What are Hezbollah's origins?
Hezbollah was founded in 1982 in response to the Israeli invasion of Lebanon, and subsumed members of the 1980s coalition of groups known as Islamic Jihad. It has close links to Iran and Syria.

Who are Hezbollah's leaders?
Sheikh Mohammed Hussein Fadlallah is considered the group's spiritual leader. Imad Fayez Mugniyah is considered the key planner of Hezbollah's worldwide terrorist operations. During the Lebanese civil war in the 1970s, experts say Mugniyah trained with al-Fatah. When the Palestine Liberation Organization and al-Fatah were expelled from Lebanon by Israeli forces in 1982, Mugniyah joined the newly formed Hezbollah and quickly rose to a senior position in the organization. Hassan Nasrallah is Hezbollah's senior political leader. Nasrallah was originally a military commander, but his military and religious credentials-he studied in centers of Shiite theology in Iran and Iraq-quickly elevated him to leadership within the group. Experts say he took advantage of rivalries within Hezbollah and the favor of the head of Iran's theocratic government, Ayatollah Ruhollah Musavi Khomeini, to become the group's secretary general in 1992, a position he still holds.


----------



## Jiffy (Apr 22, 2005)

Plainsman I don't think you can compare Israel's predicament to ours. The Israeli disdain for the Palestinians and vice a versa runs a lot deeper than any dislike/hate we have for any other country or group of people. I do believe that there are a lot more people of both sides that hold hatred so ingrained in their soles that they would actually love to see the total depletion of the other side.

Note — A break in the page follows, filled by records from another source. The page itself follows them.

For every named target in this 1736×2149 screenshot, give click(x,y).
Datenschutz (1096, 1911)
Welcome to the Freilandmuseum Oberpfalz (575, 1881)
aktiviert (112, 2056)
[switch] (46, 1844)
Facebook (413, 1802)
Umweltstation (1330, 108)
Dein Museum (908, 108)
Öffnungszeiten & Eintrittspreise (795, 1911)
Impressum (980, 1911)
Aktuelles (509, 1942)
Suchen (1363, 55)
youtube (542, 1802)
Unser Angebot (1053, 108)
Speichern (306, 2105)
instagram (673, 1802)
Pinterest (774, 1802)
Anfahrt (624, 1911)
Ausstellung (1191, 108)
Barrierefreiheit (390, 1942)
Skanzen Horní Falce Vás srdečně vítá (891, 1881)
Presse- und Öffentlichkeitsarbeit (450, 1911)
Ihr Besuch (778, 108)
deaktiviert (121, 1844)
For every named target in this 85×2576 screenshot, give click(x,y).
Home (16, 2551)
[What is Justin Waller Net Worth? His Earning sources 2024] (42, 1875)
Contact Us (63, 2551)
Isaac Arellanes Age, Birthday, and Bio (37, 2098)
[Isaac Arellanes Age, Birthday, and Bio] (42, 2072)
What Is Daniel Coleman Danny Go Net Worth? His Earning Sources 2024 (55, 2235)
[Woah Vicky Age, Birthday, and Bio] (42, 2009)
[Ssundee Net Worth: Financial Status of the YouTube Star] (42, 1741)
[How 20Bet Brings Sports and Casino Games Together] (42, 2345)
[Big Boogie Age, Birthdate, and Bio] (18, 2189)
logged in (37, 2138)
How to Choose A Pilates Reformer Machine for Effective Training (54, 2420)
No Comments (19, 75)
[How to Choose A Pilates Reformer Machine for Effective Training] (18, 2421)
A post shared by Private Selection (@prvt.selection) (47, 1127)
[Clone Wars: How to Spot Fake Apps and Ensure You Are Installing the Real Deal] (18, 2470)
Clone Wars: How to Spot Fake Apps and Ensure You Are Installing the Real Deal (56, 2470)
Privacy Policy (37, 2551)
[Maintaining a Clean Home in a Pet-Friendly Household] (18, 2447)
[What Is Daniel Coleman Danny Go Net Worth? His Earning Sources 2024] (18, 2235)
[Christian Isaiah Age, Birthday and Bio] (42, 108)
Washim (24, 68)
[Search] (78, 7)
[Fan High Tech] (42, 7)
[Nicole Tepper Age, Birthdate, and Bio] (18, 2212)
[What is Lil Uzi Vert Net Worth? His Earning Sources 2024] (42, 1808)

When I was with Security Forces Battalion on CVN-72, I had the pleasure of training with a few different security forces from different countries. One of which was Israel. First off I would just like to say that I am glad they are on our side. Secondly, they had no fear of "explaining" their thoughts on the Palestines. They were not afraid to tell you what they thought. None of which was too terribly positive. Now mind you thoughs were soldiers. In my opinion I don't believe the attitude of the people is probably much different. I guess I don't know for sure. I never had an opportunity to talk with any of them.

In my opinion, we should just let Israel "go to town". If we do, they will definitely take care of Hezbollah!


----------



## Jiffy (Apr 22, 2005)

I just heard on the radio where Lebanon is calling on the UN to have Israel cease fire. Whats wrong there tough guys??? 

Just let them go....just let them go. I'm sure the UN will stick their noses in it. Hopefully Bush sees fit to stay out. So far so good. I actually like the way we are handling this right now.


----------



## Gohon (Feb 14, 2005)

The UN took a vote today on ordering Israel to cease fire on Lebanon. The US was the lone veto vote. Anyone have any thoughts that this attack on Lebanon is a front for a chance to strike Iran?

My sisters daughter is married to a Lebanese and they just happen to be in Beirut visiting his relatives when this started. Got them on a phone today and they are in the mountains somewhere in a all Christian community so they feel they are safe there. According to my niece what we are seeing on the news is not even half the pounding that Lebanon is take from Israel. I don't have any good feelings towards my niece's husbands country or at least his countries government but I sure hope the kids get out okay. Right now they are trapped.


----------



## Jiffy (Apr 22, 2005)

Gohon, for what it is worth. I hope they get out safe.


----------